I sank onto the sofa, letting my body fold into it, hoping—desperately—for even a moment of rest.
But rest never came.
The moment my eyes closed, my mind opened.
Too wide.
Too loud.
Thoughts spiraled, pulling me downward into something dark and endless. Anxiety coiled tighter with every passing second, wrapping around my chest until breathing felt like work. There was no ground beneath me, no steady place to land—just the constant, sickening sensation of falling.
And no one noticed.
No one could see the way I was unraveling beneath the surface, how every quiet second stretched into something unbearable.
“Sherry, you’re up next!”
The voice cut through the haze.
I forced myself upright, smoothing my hands over my clothes as if I could smooth out everything else too. Sitting in the chair, I stared at my reflection as strangers worked carefully around me, transforming what they saw.
Time blurred.
Brushes swept, fingers adjusted, voices murmured softly around me. Slowly, the evidence of my night—the swollen eyes, the shadows, the exhaustion—began to disappear. Concealer erased what grief had written across my face. Powder softened the edges. Color returned where there had been none.

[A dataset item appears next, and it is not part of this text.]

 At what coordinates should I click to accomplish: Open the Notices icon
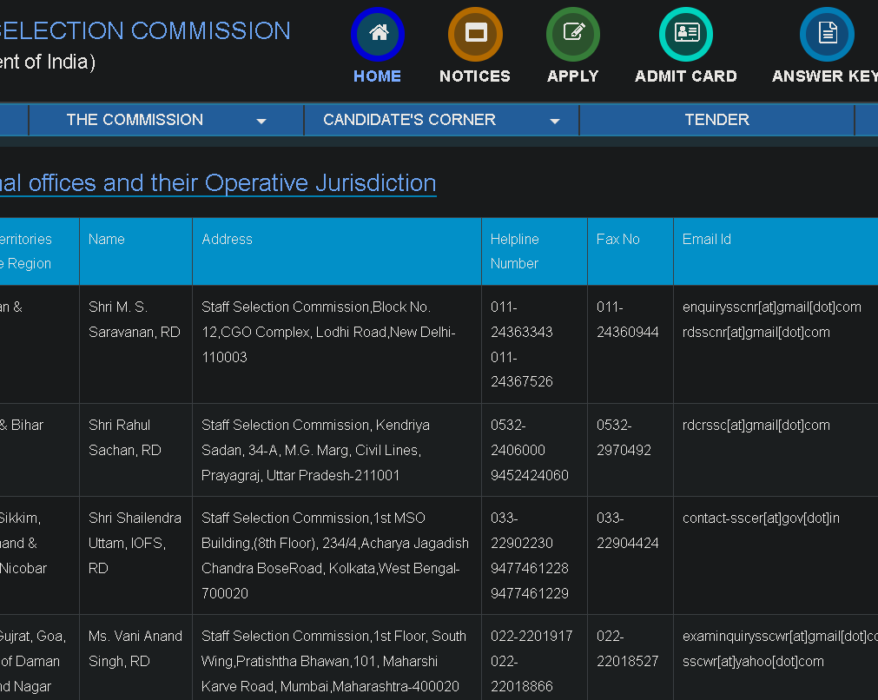click(475, 34)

By the time they were done, I barely recognized the girl staring back at me.
She looked… composed.
Untouched.
As if she hadn’t cried herself empty just hours ago.
Two hours passed like that—quiet, detached—until someone said it was time.
Time to get dressed.
My stomach turned violently at the words.
The room shifted as everyone moved around me, gathering fabric, adjusting space, preparing for the final step. One by one, they slipped out, leaving only my mom behind. The air grew quieter, heavier.
She helped me step into the dress, her hands gentle, careful, as if she were handling something fragile. The fabric slid over my skin, cool and smooth, settling into place like it belonged there.
Like I belonged here.
The thought made my chest tighten.
Then my phone chimed.
The sound was small, almost insignificant—but it cut through everything.
I reached for it instinctively, my fingers trembling slightly as I unlocked the screen.
My breath caught.
Julia.
“Sherry, don’t do this. You are not only destroying your life, but mine and Dylan’s.”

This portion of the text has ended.